◆ **EXERCISE OBJECTIVE**:
Put every line of the data below into a numbered list, leaving out the blank lines.

◆ **GIVEN RECORDS**:
▬▬▬
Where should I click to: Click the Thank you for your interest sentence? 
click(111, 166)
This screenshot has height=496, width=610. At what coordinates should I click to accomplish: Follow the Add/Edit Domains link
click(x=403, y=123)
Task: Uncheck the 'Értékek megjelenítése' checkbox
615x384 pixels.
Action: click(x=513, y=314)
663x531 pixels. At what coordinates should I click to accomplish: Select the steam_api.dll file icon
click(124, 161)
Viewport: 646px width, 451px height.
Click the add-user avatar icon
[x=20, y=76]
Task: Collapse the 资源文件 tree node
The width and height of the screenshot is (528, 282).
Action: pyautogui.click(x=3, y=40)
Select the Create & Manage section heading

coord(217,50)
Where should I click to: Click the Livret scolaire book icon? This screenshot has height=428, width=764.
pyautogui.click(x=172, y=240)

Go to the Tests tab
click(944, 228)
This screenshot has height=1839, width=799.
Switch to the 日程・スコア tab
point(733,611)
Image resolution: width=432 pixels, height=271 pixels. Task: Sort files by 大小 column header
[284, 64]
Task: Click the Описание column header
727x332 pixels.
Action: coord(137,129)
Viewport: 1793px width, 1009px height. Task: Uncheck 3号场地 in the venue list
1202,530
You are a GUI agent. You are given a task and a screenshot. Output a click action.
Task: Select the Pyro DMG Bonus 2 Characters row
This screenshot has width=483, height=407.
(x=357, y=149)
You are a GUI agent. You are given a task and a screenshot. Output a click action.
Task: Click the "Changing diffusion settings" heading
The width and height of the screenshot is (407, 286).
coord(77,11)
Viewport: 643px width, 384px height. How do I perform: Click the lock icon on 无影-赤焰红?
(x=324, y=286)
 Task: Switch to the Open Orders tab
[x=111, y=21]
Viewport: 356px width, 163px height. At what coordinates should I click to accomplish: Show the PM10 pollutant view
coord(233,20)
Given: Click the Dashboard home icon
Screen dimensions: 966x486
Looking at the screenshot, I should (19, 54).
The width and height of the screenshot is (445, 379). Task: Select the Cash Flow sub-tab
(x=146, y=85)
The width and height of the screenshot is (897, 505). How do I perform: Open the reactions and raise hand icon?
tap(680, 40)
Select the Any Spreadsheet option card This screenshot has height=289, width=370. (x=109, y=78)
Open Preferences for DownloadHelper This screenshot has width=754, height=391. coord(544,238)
▬▬▬
◆ **THE REPLY**:
1. Where should I click to: Click the Thank you for your interest sentence? 
2. click(111, 166)
3. This screenshot has height=496, width=610. At what coordinates should I click to accomplish: Follow the Add/Edit Domains link
4. click(x=403, y=123)
5. Task: Uncheck the 'Értékek megjelenítése' checkbox
6. 615x384 pixels.
7. Action: click(x=513, y=314)
8. 663x531 pixels. At what coordinates should I click to accomplish: Select the steam_api.dll file icon
9. click(124, 161)
10. Viewport: 646px width, 451px height.
11. Click the add-user avatar icon
12. [x=20, y=76]
13. Task: Collapse the 资源文件 tree node
14. The width and height of the screenshot is (528, 282).
15. Action: pyautogui.click(x=3, y=40)
16. Select the Create & Manage section heading
17. coord(217,50)
18. Where should I click to: Click the Livret scolaire book icon? This screenshot has height=428, width=764.
19. pyautogui.click(x=172, y=240)
20. Go to the Tests tab
21. click(944, 228)
22. This screenshot has height=1839, width=799.
23. Switch to the 日程・スコア tab
24. point(733,611)
25. Image resolution: width=432 pixels, height=271 pixels. Task: Sort files by 大小 column header
26. [284, 64]
27. Task: Click the Описание column header
28. 727x332 pixels.
29. Action: coord(137,129)
30. Viewport: 1793px width, 1009px height. Task: Uncheck 3号场地 in the venue list
31. 1202,530
32. You are a GUI agent. You are given a task and a screenshot. Output a click action.
33. Task: Select the Pyro DMG Bonus 2 Characters row
34. This screenshot has width=483, height=407.
35. (x=357, y=149)
36. You are a GUI agent. You are given a task and a screenshot. Output a click action.
37. Task: Click the "Changing diffusion settings" heading
38. The width and height of the screenshot is (407, 286).
39. coord(77,11)
40. Viewport: 643px width, 384px height. How do I perform: Click the lock icon on 无影-赤焰红?
41. (x=324, y=286)
42.  Task: Switch to the Open Orders tab
43. [x=111, y=21]
44. Viewport: 356px width, 163px height. At what coordinates should I click to accomplish: Show the PM10 pollutant view
45. coord(233,20)
46. Given: Click the Dashboard home icon
47. Screen dimensions: 966x486
48. Looking at the screenshot, I should (19, 54).
49. The width and height of the screenshot is (445, 379). Task: Select the Cash Flow sub-tab
50. (x=146, y=85)
51. The width and height of the screenshot is (897, 505). How do I perform: Open the reactions and raise hand icon?
52. tap(680, 40)
53. Select the Any Spreadsheet option card This screenshot has height=289, width=370. (x=109, y=78)
54. Open Preferences for DownloadHelper This screenshot has width=754, height=391. coord(544,238)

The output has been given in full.